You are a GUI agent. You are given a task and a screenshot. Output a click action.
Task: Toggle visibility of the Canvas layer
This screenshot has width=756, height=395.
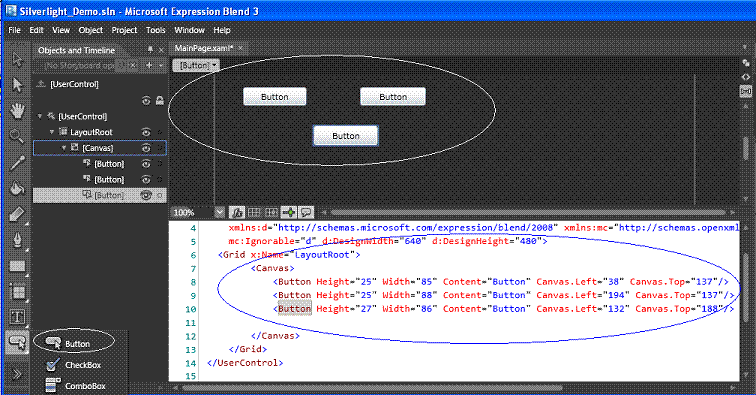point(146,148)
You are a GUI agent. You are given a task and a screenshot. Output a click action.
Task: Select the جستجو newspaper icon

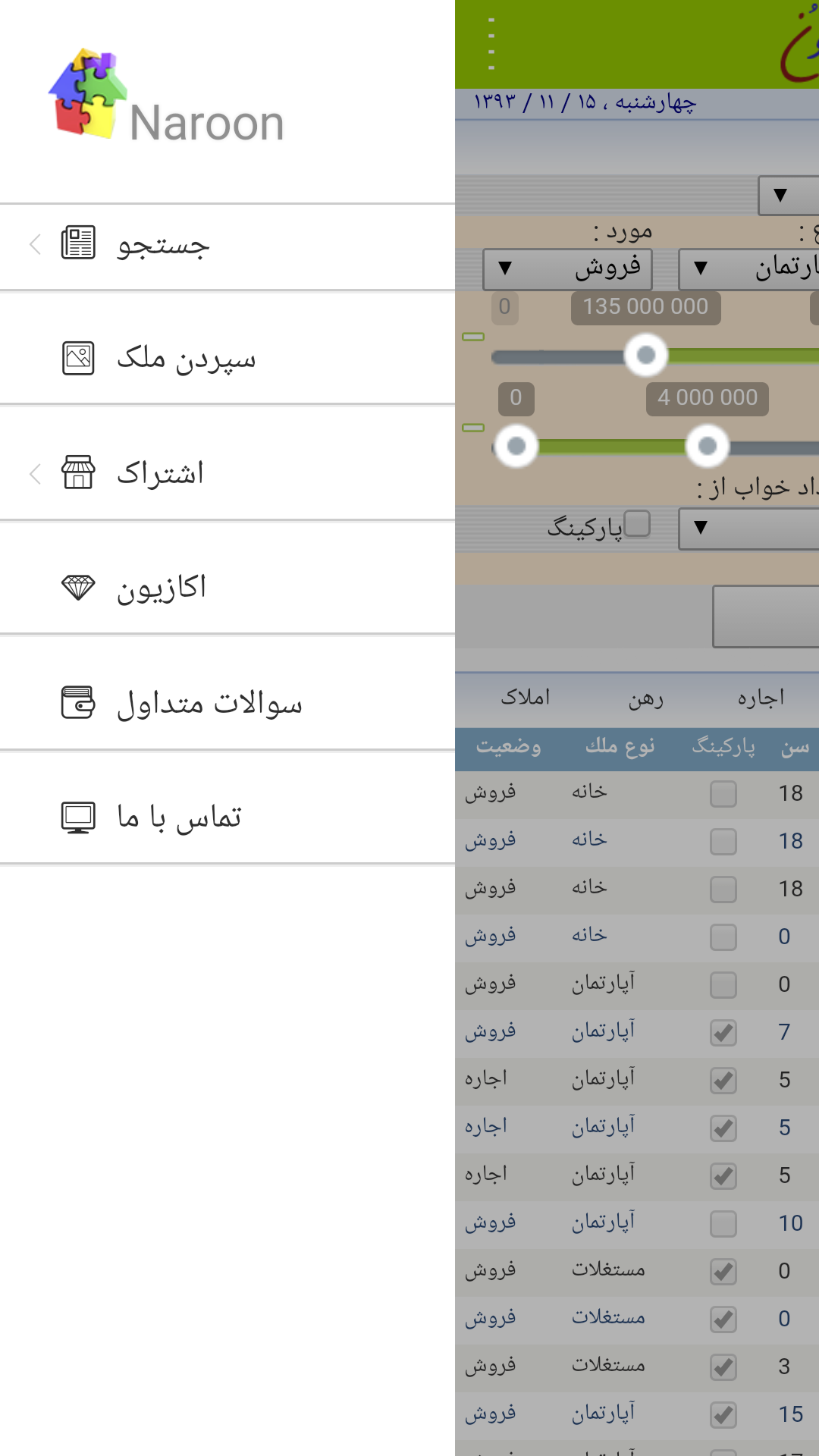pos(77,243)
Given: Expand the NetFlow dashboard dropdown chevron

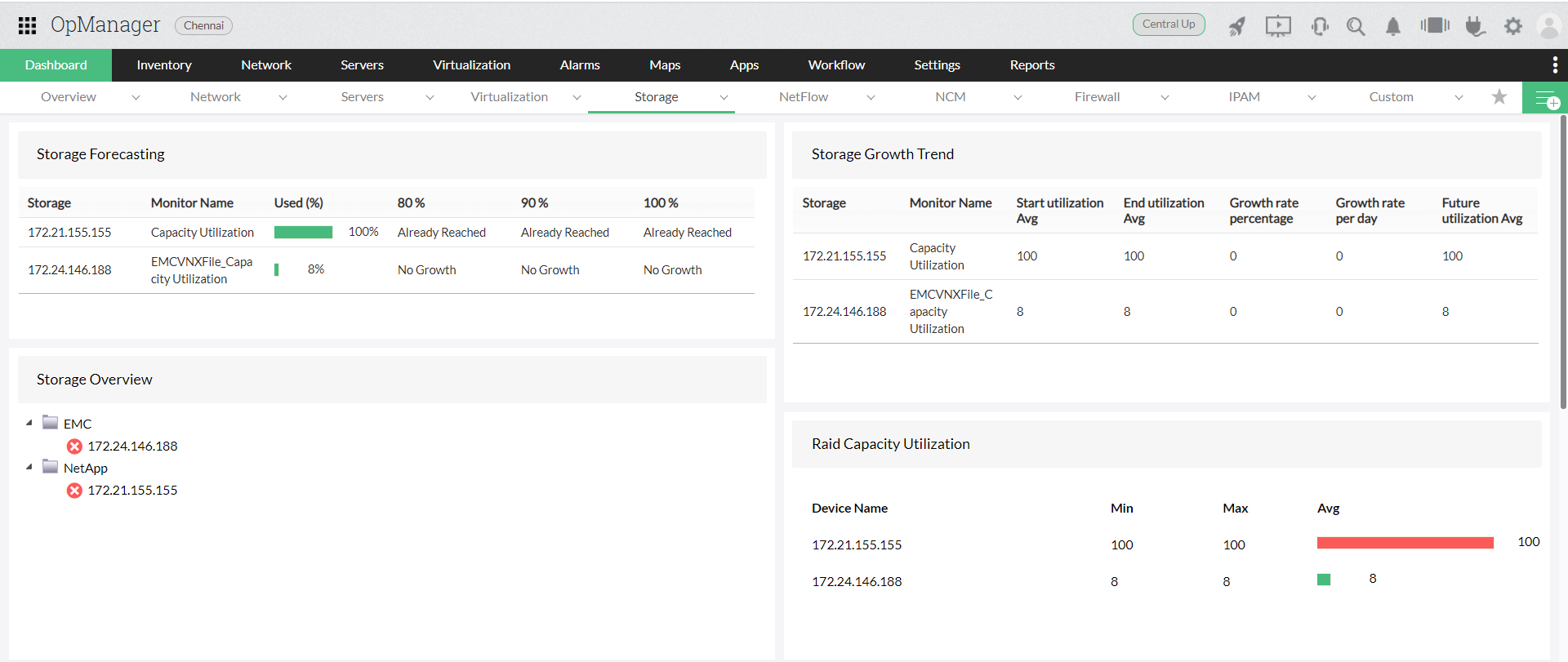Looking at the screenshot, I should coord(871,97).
== == ==
→ **CHALLENGE**
Copy out every line of the records above word for word, leaving out the pictures.

→ **SOLVED EXERCISE**
You are a GUI agent. You are given a task and a screenshot. Output a click action.
Task: Toggle visibility of the Canvas layer
This screenshot has width=756, height=395.
point(146,148)
You are a GUI agent. You are given a task and a screenshot. Output a click action.
Task: Select the جستجو newspaper icon

pos(77,243)
Given: Expand the NetFlow dashboard dropdown chevron

Looking at the screenshot, I should coord(871,97).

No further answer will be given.